I think an important thing to remember is that when white people think about "the good old days" of the 1950s, they're not thinking "everything was great for white people back then, I wish we could go back to oppressing blacks!", they're just thinking "everything was great back then!" The black-white thing doesn't even figure in their minds. It's just not a thing. Because of the way that many white people have absorbed the ideology of liberalism, they already believe the US to be (or have been) a meritocracy. The extent of their feelings about minorities having been oppressed in the past is "Well that sucks, but that's over with now." They don't see it as "we had privileges because they were oppressed", they see it as "Everything was normal for us and unfortunately bad for them." Racism, sexism, etc. to them, are personal issues and not a systemic issues, so there's nobody to blame but the oppressed themselves if after "racism/sexism ended" they couldn't "help themselves".
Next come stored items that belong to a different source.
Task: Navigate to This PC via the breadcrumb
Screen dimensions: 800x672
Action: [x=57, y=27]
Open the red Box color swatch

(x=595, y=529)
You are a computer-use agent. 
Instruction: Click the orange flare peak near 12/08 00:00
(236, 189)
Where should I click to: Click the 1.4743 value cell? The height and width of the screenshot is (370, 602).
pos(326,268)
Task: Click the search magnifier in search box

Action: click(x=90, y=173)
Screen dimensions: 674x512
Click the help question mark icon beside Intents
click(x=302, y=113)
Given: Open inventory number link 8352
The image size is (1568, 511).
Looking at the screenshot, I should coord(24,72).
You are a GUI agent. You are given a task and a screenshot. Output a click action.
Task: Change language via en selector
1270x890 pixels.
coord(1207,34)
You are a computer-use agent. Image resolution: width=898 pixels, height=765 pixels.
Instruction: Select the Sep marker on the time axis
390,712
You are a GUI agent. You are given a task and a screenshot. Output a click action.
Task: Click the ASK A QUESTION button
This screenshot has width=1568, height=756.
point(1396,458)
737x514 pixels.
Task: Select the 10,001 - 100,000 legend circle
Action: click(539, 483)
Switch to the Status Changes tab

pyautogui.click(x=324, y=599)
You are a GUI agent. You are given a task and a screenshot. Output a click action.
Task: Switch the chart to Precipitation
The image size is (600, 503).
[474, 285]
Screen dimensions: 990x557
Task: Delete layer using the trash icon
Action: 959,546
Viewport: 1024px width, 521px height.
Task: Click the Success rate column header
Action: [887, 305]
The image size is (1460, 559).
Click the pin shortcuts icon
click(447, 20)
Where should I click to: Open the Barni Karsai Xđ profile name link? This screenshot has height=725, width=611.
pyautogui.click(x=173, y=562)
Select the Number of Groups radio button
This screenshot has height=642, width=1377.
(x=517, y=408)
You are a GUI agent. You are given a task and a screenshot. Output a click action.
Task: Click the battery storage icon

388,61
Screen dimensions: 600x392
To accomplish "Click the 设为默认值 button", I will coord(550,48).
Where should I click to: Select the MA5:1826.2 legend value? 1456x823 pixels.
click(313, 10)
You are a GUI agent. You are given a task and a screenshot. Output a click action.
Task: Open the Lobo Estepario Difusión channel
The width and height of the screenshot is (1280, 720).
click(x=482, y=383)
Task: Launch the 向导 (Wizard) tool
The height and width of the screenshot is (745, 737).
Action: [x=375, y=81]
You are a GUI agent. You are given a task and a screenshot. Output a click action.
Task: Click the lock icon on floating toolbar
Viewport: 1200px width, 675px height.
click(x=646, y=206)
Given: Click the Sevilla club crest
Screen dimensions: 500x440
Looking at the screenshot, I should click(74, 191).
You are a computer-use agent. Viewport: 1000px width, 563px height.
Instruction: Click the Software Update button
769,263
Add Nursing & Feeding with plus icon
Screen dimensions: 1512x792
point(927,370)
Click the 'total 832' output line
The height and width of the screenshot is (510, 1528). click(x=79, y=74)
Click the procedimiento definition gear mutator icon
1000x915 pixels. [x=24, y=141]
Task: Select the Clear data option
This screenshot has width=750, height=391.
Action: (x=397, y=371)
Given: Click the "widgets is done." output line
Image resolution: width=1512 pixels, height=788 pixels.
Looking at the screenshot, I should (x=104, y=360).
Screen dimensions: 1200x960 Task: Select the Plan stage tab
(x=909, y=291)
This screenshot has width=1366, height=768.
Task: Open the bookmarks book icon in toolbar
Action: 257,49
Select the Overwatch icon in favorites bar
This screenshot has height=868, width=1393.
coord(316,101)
What happened in reality is that capitalism became globalized, Reagan began destroying the labor movement, and technology helped crush the working class without properly reimbursing them (as would happen under socialism). And this happened at the same time that non-white-male people in the US started demanding their fair share. These two things are not related, but the capitalist class used the latter to deflect from the effects of the former. In essence, the way that white people are raised to think about it is "Everything was great and normal...until those women/blacks started tearing town the society that we built and those Hispanics started breaking the law and streaming over the border and taking our stuff!" They see themselves as being "normal" and trying to live according to "the rules" and the other people as trying to bend the rules or change them to their favor and, most importantly, with the purpose of making things worse for whites. This is obviously nonsense but that's the way that white people conceptualize it, because that's what they've been taught. Everything was great and normal (and sure it sucked for some people but that was an outlier, not intentional) and then the liberals manipulated minorities and women into destroying society so they could carry out their godless socialist revolution. The reason they reach out to Trump is because he's not afraid to say the things they're thinking, whereas the GOP establishment - which still retains some measure of non-insanity - doesn't want to completely 100% utterly and totally destroy the possibility of it losing future voting blocs. To these people though, this simply means that the GOP establishment are in cahoots with the liberal elites. They don't see the class issue behind this at all, so they follow the billionaire who tells them what they want to believe.
The only way to combat this is to combat capitalism directly since that's what is causing the crisis, and even doing that won't wipe out the racism/sexism/all the other -isms that have been compounded since it's become so deeply ingrained now.